Blog

Here is where I will be making posts of my progress on my project.

Getting Started (Data Sanitization)

post-image

The picture above is showing the first step that I am taking in reading text out of images. This step is to work on the image sanitization so that the algorithm that is responsible for reading the text has the best chance of of reading the text. This is generally done the same way from what I have found. It starts by turning all of the pictures into greyscale then the image is blurred and is finally thresholded. Greyscaling the image is probably the minimum that must be done since it takes out of the equation all of the color posibilities and limits it to black, white, or some grey imbetween. Another veryimportant step is to threshold images which takes a threshold value and if the pixel value is greater it will make the pixels pure white and if it is less then the pixel will become pitch black. This is another good step since now the algorithm only will need to concentrate on two colors instead of a gradient of colors.

Contour Detection

post-image

After getting the data sanitization portion of code completed, I started looking into ways in which I can crop out the individual sign from the image as a whole. This is currently working pretty well but I need to remove the box that is surounding the whole image since it really does no good. I am still currently working on getting Tesseract installed so that I will be able to test how well the text detection work with openCV or if it works best on its own. Once I have the text detection working on my computer I will then start to figure out how I would like to make this run in an android application.

Text detection with boxes

post-image

The picture above show the current capabilities of my project. It can detect where text may be located within a picture and it will then draw boxes around the text dependent on if it is at lease 60 percent cofident that it is text. The second function of my project is it will then output the text that it read into the console. The next step that I will be taking to progress my project forward is getting it to function smoothly with video since there is a decent amount of processing that needs to be done and test how well it is actually functioning with different test cases.
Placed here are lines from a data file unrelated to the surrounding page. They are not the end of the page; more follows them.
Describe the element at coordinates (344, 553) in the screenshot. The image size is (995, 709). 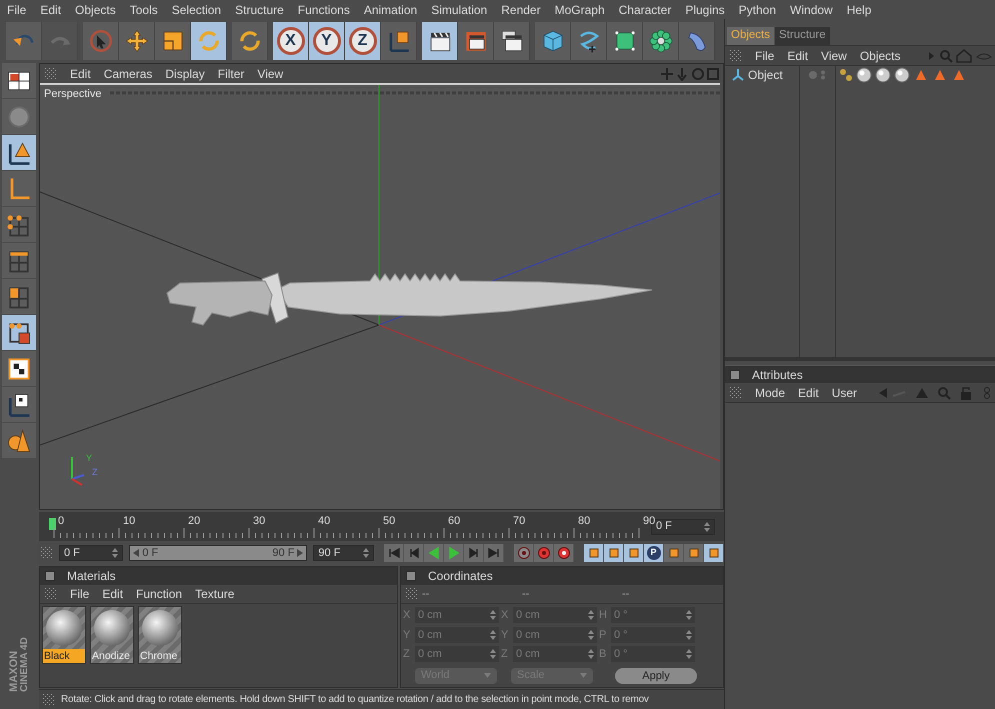
I see `frame-field: 90 F` at that location.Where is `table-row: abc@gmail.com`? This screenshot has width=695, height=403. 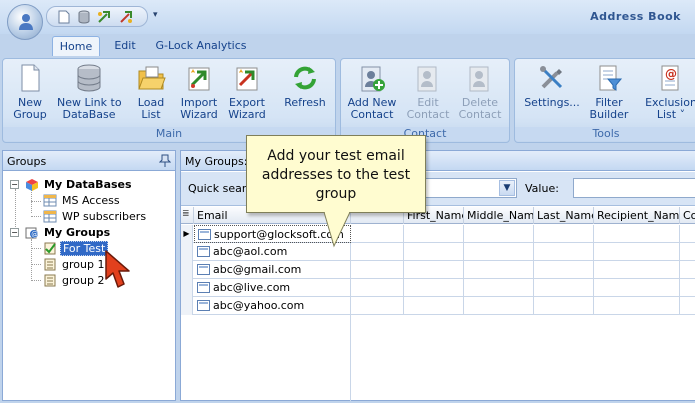 table-row: abc@gmail.com is located at coordinates (438, 270).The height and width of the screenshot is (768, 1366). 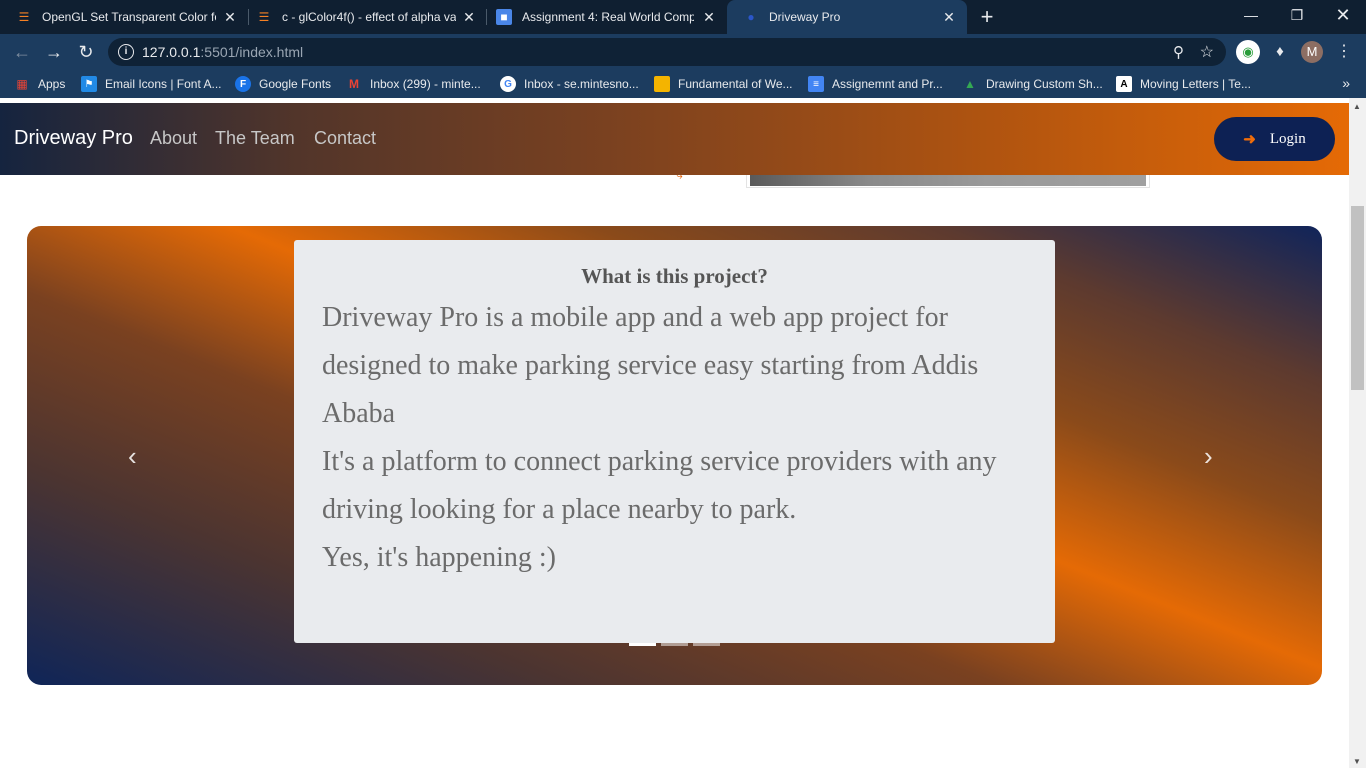 I want to click on carousel-indicators, so click(x=674, y=644).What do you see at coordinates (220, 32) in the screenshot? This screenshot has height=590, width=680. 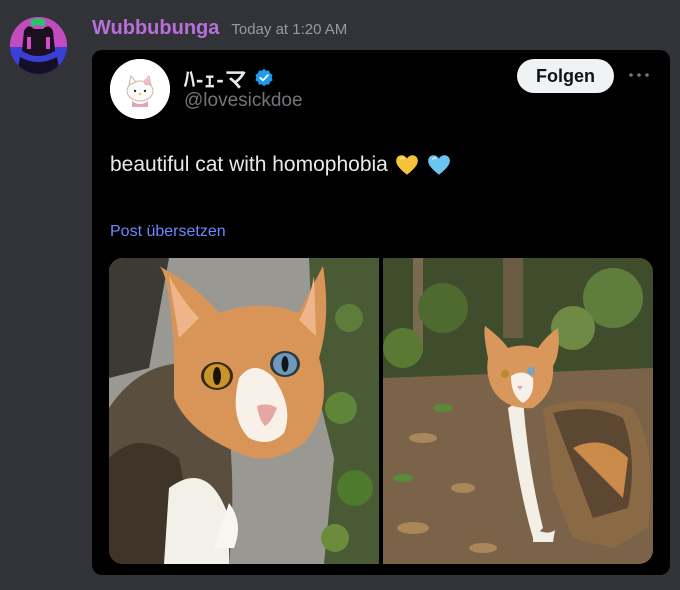 I see `message-header: Wubbubunga Today at 1:20 AM` at bounding box center [220, 32]. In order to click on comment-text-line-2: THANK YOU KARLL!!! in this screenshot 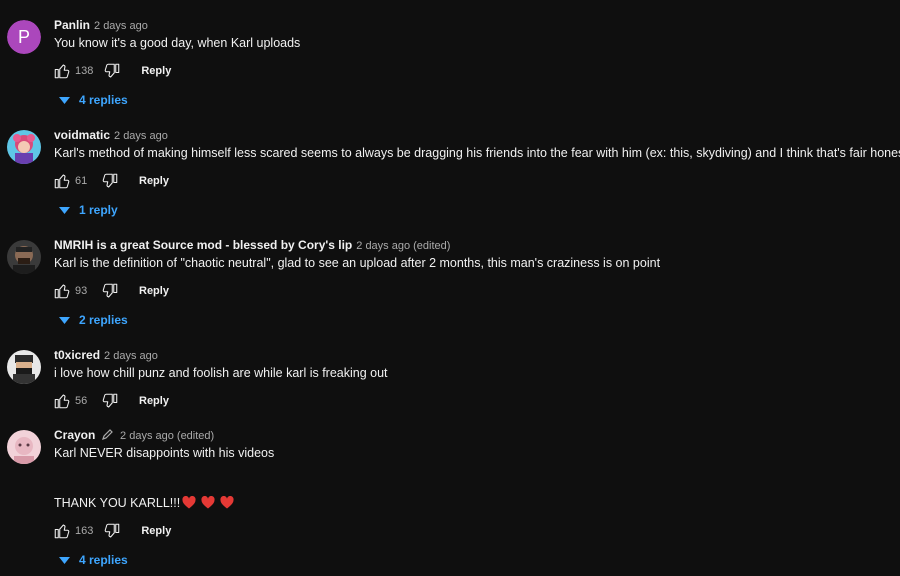, I will do `click(144, 503)`.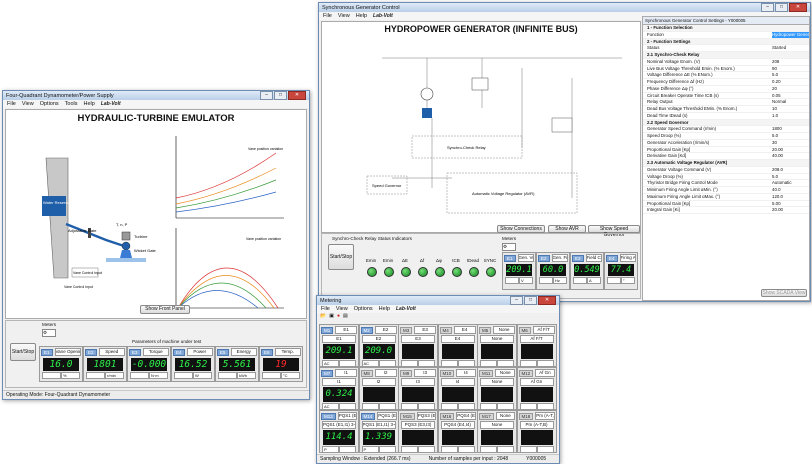 The height and width of the screenshot is (464, 812). I want to click on record-icon: ●, so click(338, 316).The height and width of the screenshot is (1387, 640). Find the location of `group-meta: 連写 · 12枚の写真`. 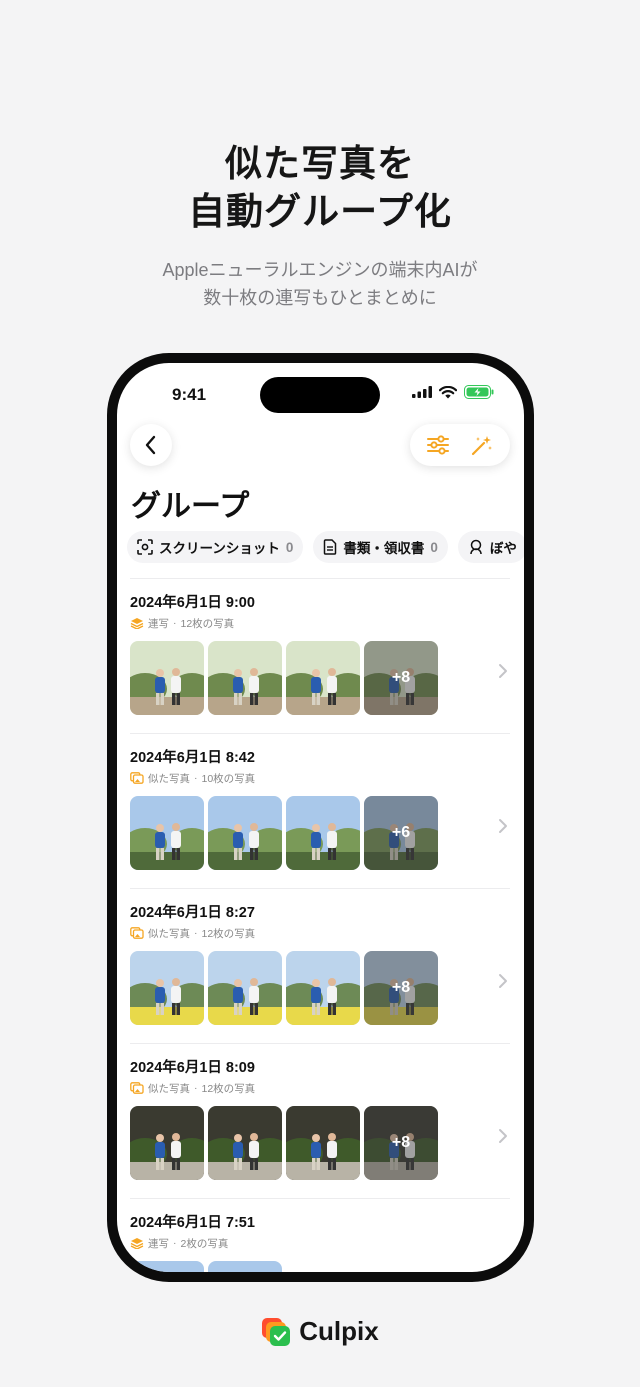

group-meta: 連写 · 12枚の写真 is located at coordinates (320, 623).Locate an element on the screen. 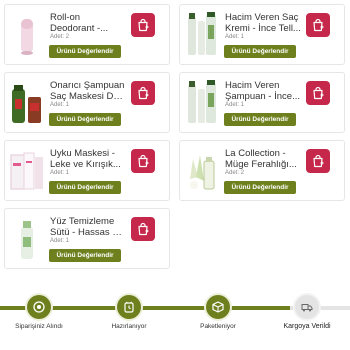 This screenshot has height=350, width=350. step-label-packaging: Paketleniyor is located at coordinates (218, 326).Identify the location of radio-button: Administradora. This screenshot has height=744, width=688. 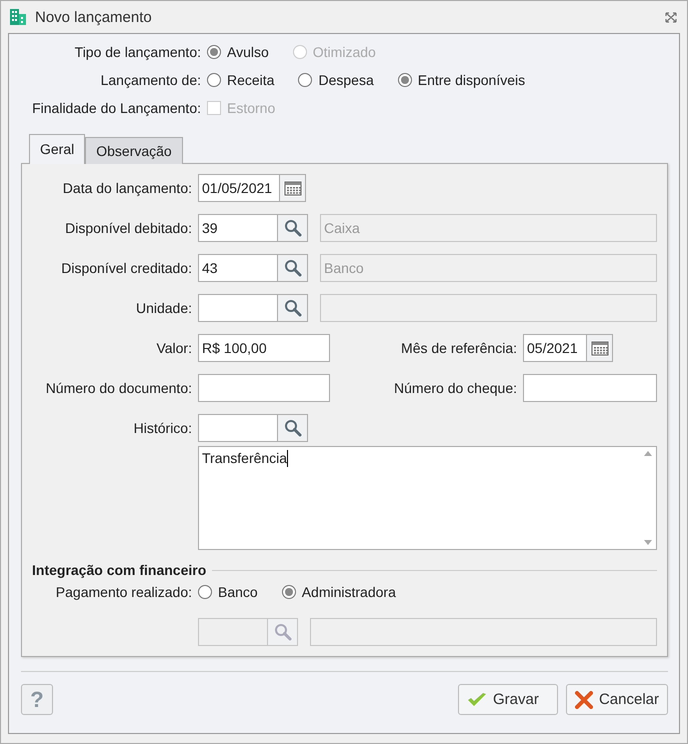
(339, 592).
User Interface Experimentation

post-image

This week and at the end of last week I have been working on making a user interface for opening pictures and applying the OCR algorthm to the picture that is then opened. I used Tkinter library in python to create this user interface but didn't relize that when opening the image that the format in which it was being stored would be different to what I have previously been using after some research I found that I needed to convert the data into an array to apply my alogrithm to it. Once my algorithm has run on the picture it then needs to be converted back so that it can be displayed using the Tkinter library. Another issue I ran into was that the images opened and displayed using Tkinter use BGR instead of RGB which was easy to fix using a build in function. The slider bar at the bottom is there for the user to adjust the percent cofidence of the OCR algorithm. I am still trying to get it to work right now but I want to look into Tkinter to see if there is some sort of click listner similar to android so that the values being adjusted will change automatically.

Uniform Scaling of Images

post-image

From my last post I have got the confidence slide bar to work in real time so it adjust what confidence threshold is being used when going through the OCR algorithm. Another improvement that I needed to make was to unifomly scale the images while keeping the aspect ratio the same which can easily be accomplished using some basic algebra. The next steps I plan on making are to allow the user to select weather or not they want to use the camera or just open an image up and I will also be looking into how to improve the speed of my program since it is a bit slugish when changing the confidence percentage.

Improving Recognition

post-image

The next steps I have made in my program is adding a text box that displays the text found with the given confidence percentage with the tesseract algorithm. Another improvement that I made was hacing uniform scaling with the images after importing. I gave them a set hieght and the width changes depending on what the aspect ratio of the image is. An additional benifit I found in doing this is the increase in processing speed since there is less data to process. The final imporvement I made was adding a inversion button that will invert the color to test if the results can be improved or not. I still need to implement a button that can switch between live feed from a webcam and opening images. I would also like to mess around with slowing down the frame rate and decreasing the resolution of the video feed.

Implementing the Camera

post-image

This week I worked on the implementation of the camera into my project. It went smoother than I was expecting it to however I found some information on Tkinter which made the processes easier. I am now able to switch from the camera and openable photos on the fly dust by clicking a button. The camera also already displays what it has read since I am making the same function call, but it is instead called at a set interval of time. The other part that I worked on was fixing the invert button so that it stays working until the button is pressed again also the open image button is disabled when the camera is being used to prevent user error. Something I am thinking of implementing next is away to essentially take a picture or freeze the camera since the only way to do that now is to switch back to the photos and cancel opening a photo.

Search and Picture Taking

post-image

I implemented the ability to search the results that were found in the image as a google search and also made it possible to freeze a single frame when in the Live-Video mode so that the user is not required to stay completely still while using the program. Another part that I implemented this week was the pop-up box when the mouse hovers over a certain part of the application with a description of what it is or does. I also altered some of the names on the buttons to make it more clear for the user. The last thing I am considering implementing is the ability to have a license plate reader function that starts at the center of the image and gradually gets larger till the result is of the correct format for a license plate.